Thank you for taking the time to participate in my Telephone Town Hall meeting on Wednesday, July 5, 2017. I regret that I was unable to answer every question during the call, but I appreciate your inquiry about the ongoing repeal and replacement of the Affordable Health Care Act (ACA). I understand there are strong feelings about health care reform on both sides, and it’s important for me to hear directly from Iowans on this important issue.
At this time, I am carefully reviewing the revised discussion draft of the Better Care Reconciliation Act (BCRA) to see how it will affect insurance availability and affordability in 2018 and beyond. It’s important to keep in mind that the draft is subject to additional changes during the amendment process. Your feedback is critical at this time as I continue to review these proposals.
As you may know, folks in Iowa’s individual market will likely see another massive rate increase next, as Medica will be the only insurance provider selling individual market plans in every county statewide for 2018. The reality is that the ACA continues to fail Iowans as costs rise and choices dwindle, and action is needed to ensure folks have access to affordable and patient-centered health care coverage.

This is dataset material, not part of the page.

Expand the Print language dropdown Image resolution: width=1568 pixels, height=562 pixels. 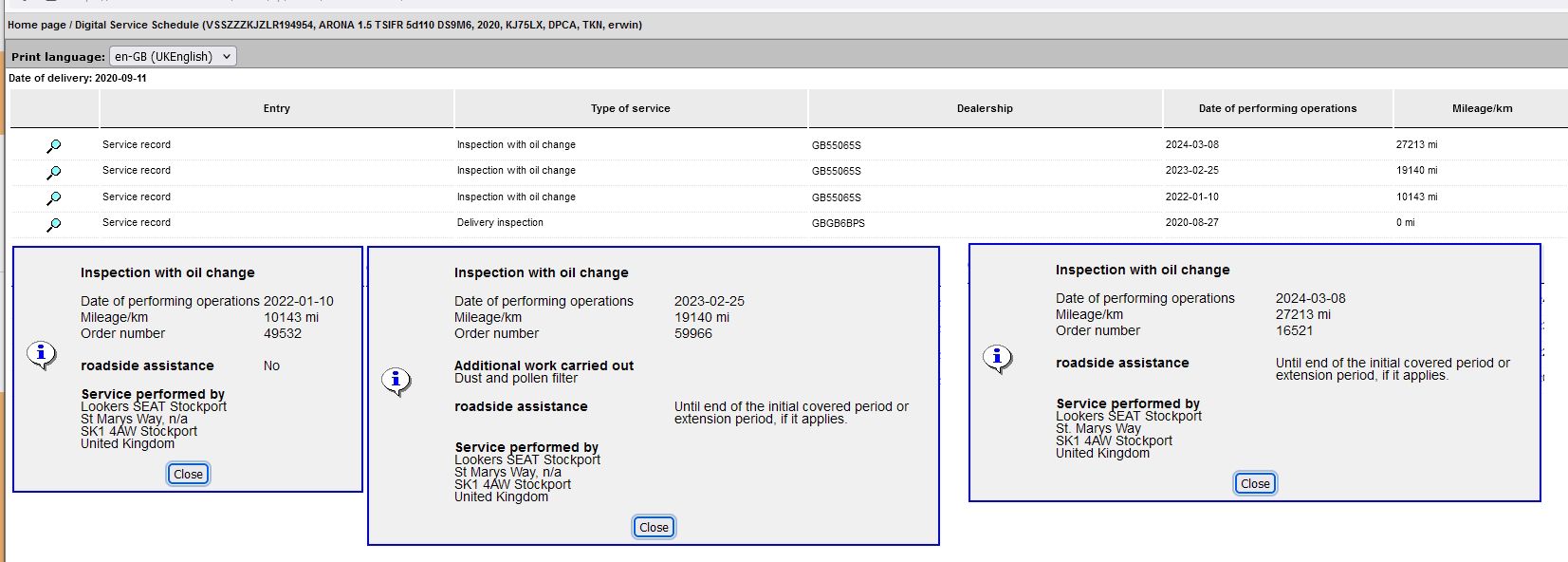(173, 57)
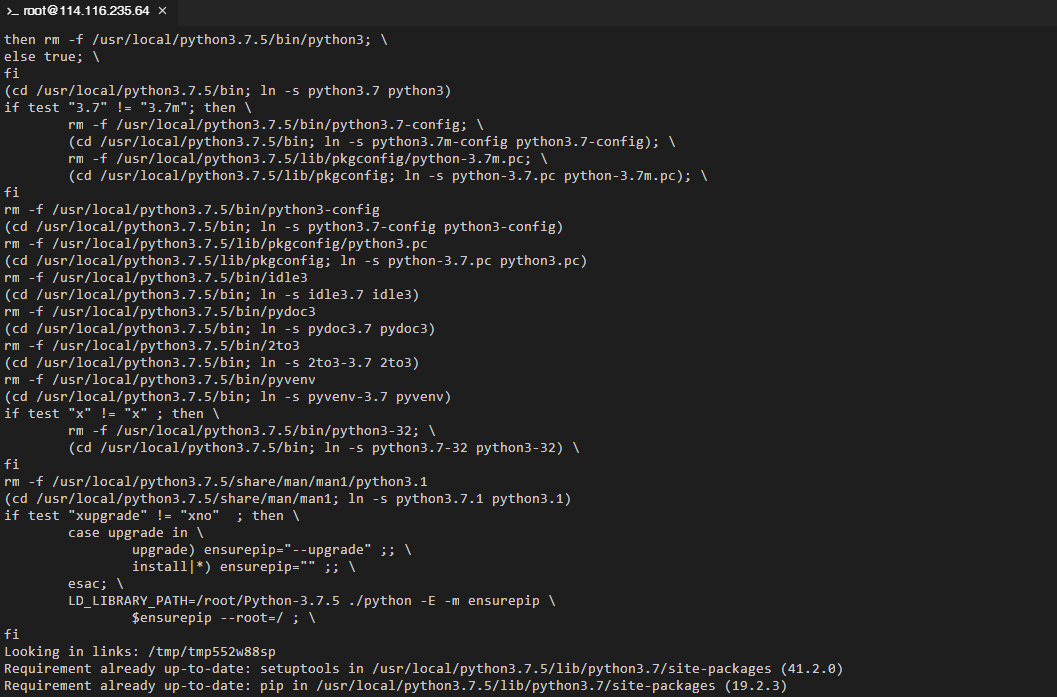Click the "esac; \" line
The image size is (1057, 697).
coord(96,583)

We must continue to have an open dialogue as Congress continues to work on health care reform. Thank you again for taking the time to contact me and I hope this letter has helped answer your question. I cannot emphasize enough how important your input is at this time and I look forward to hearing from you in future Telephone Town Hall Meetings.
Joni K. Ernst
United States Senator
Ernst’s letter does not acknowledge the reality that according to the Congressional Budget Office, premiums for older and sicker people will skyrocket under the BCRA.
Another Iowan posted a form letter received from Grassley’s office on July 13. Here’s the portion related to health care policy:
Thank you for taking the time to contact me. As your Senator, it is important for me to hear from you.

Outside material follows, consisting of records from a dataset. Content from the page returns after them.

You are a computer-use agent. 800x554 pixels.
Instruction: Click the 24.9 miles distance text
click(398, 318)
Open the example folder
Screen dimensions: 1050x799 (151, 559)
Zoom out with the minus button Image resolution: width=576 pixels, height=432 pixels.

First, I appreciate hearing your thoughts about legislation proposed to replace the Affordable Care Act, or Obamacare. The American Health Care Act (AHCA) passed the House of Representatives on May 4, 2017 and a draft reconciliation bill is now under consideration in the Senate. Obamacare has been a case of over promise and under delivery. Iowans were told their premiums would decrease by $2500, but instead, they have gone up by as much as 43% this year and will possible go up another 43% next year. Additionally, soaring copayments and deductibles have made Obamacare too expensive to use. Iowans were told they would be able to keep their health plans if they liked them. Instead, many Iowans lost the plans they liked when Obamacare rolled out. Now, 72,000 Iowans face hardship keeping Obamacare this fall. Even if there are policies available to purchase, people will be hit hard by higher premiums. Separately, those who are enrolled in Medicaid are in a program that can’t continue indefinitely at its current rate of spending. The changes proposed are to make the program sustainable for the most vulnerable people who currently need it and those who will need it in the future.

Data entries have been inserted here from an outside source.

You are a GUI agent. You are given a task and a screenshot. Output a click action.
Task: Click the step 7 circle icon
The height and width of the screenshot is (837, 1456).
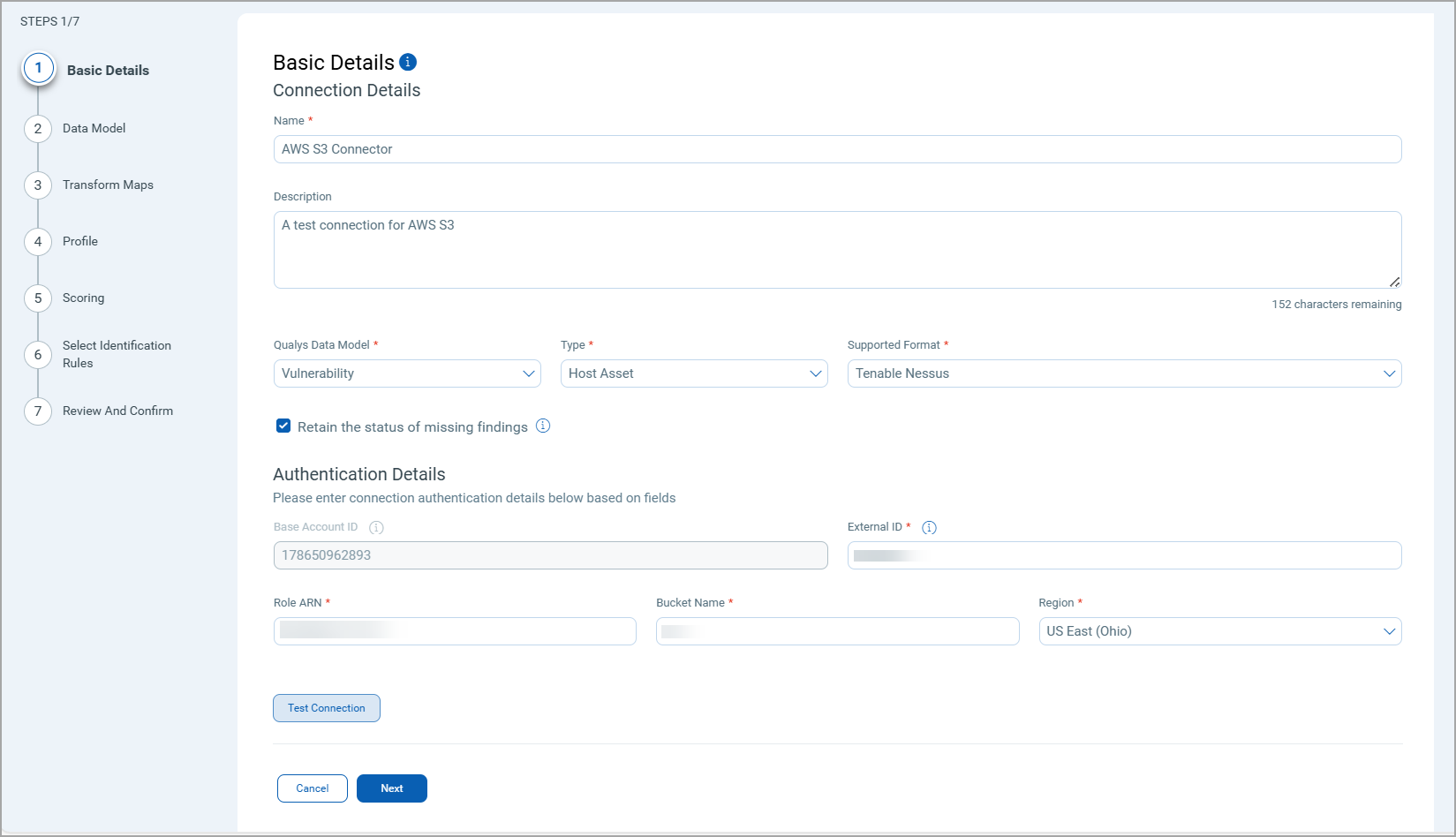[x=38, y=411]
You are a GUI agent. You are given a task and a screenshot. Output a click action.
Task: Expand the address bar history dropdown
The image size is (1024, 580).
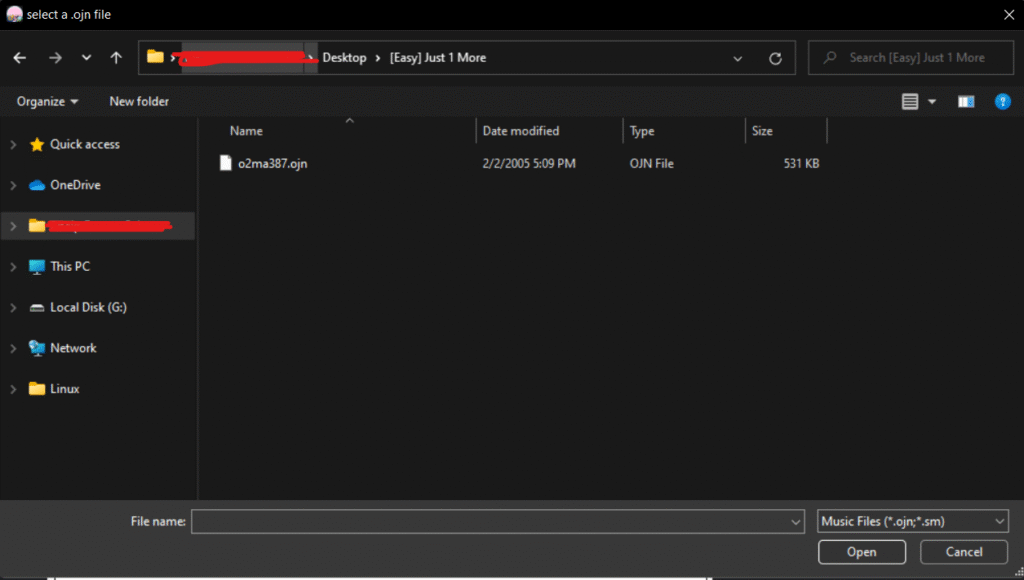(738, 58)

The Senate legislation would bring immediate relief to the 72,000 Iowans on Obamacare. The Medicaid changes would go into effect much more gradually giving Congress time to assess the results of the changes and make adjustments. I have heard from thousands of Iowans about how Obamacare has failed them. I’m listening to Iowans on the views on the current Senate draft and I’m reviewing the cost estimate from the Congressional Budget Office. It is important to understand that not acting is not an option or people will lose health care coverage.
No, Senator Grassley, the BCRA would not bring “immediate relief to the 72,000 Iowans on Obamacare.” Tens of thousands who are older or have pre-existing conditions could be priced out of the individual market. Just ask insurance industry leaders.